Rideshare Safety Tips

When calling for a rideshare, remember these tips to stay safe:

  • Stick together: Nights out are always more fun -- and safer -- with friends. Whether you're staying close to or heading off campus, it’s important to look out for each other and make sure everyone in your group has a safe ride home.
  • Check-In: If you’re headed out on a date or to someone’s place, tell a friend or roommate, and have a system for checking in with them to let them know you’re safe. 85% of students who are sexually assaulted are victimized by someone they know - and more than half of the assaults take place during a date with the perpetrator.
  • Be extra careful at night: When you’re traveling in the evening, be aware of your surroundings, have your phone available, and try to request rides when you’re in familiar and well-lit areas.
  • Trust your gut: If you see something that seems out of the ordinary, trust your instincts, and don’t hesitate to call campus safety, (562) 777-4000. If it is safe for those in your group, report to local law enforcement -- and always call 911 in an emergency.
  • Check Your Ride: If you are choosing rideshare, please Check Your Ride before getting into your rideshare vehicle. It’s important to verify the license plate number, car make and model, and driver photo and name before getting into the car. If students are ordering a trip for someone else, please pass along vehicle and driver information so those riders can verify they are getting into the right vehicle.

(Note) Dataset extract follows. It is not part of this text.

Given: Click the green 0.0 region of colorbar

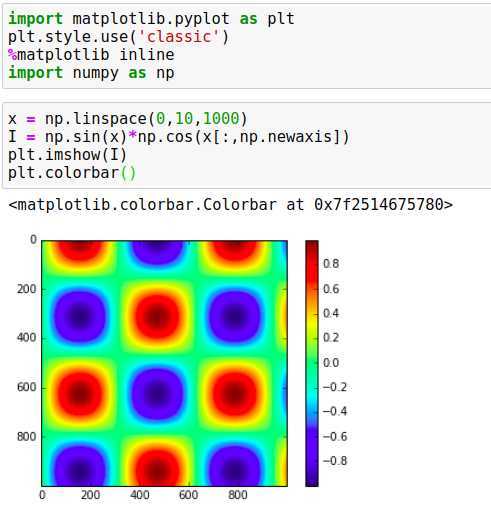Looking at the screenshot, I should pyautogui.click(x=312, y=363).
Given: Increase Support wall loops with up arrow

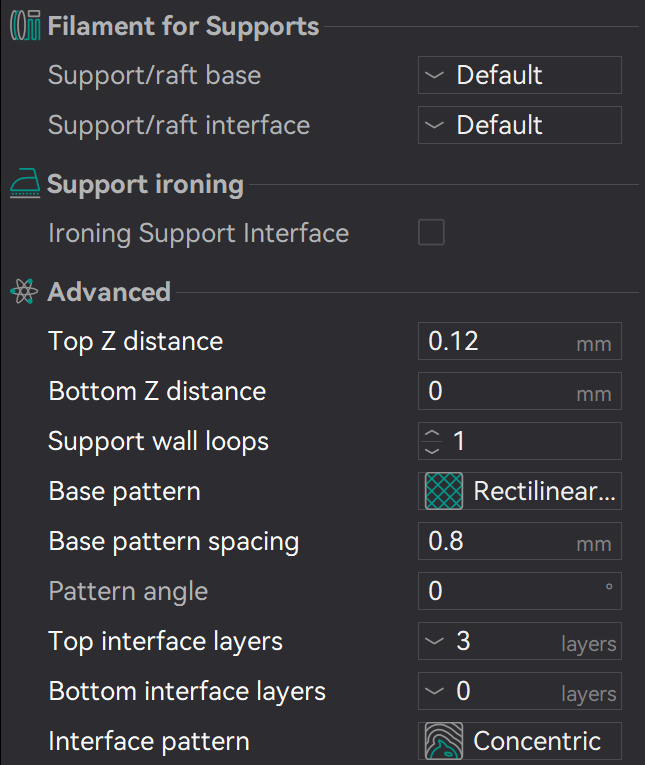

Source: https://www.uber.com/us/en/ride/safety/tips/

Faculty and Staff Resources

  • Educate yourself on Biola’s Updated Sexual Misconduct Policy with the new Title IX regulations that took effect August 14, 2020 – Title IX Website
    • Read the Policy and find out if you are a responsible employee and learn how to report and your obligations under federal law.
  • Participate on Social Media
    • Post a picture wearing teal or your SAAM T-shirt during the month of April on your department or program Instagram account.
  • Back to the Syllabus
    • Remind your students of the “Confidentiality and Sexual Misconduct” section in their syllabus.
  • Checkout the SAAM schedule and see how you can get involved and encourage student engagement. Learn from the student resources and share with your students.
  • Report, Report, Report
    • If you know or heard of an incident involving sexual misconduct, report the incident to the university.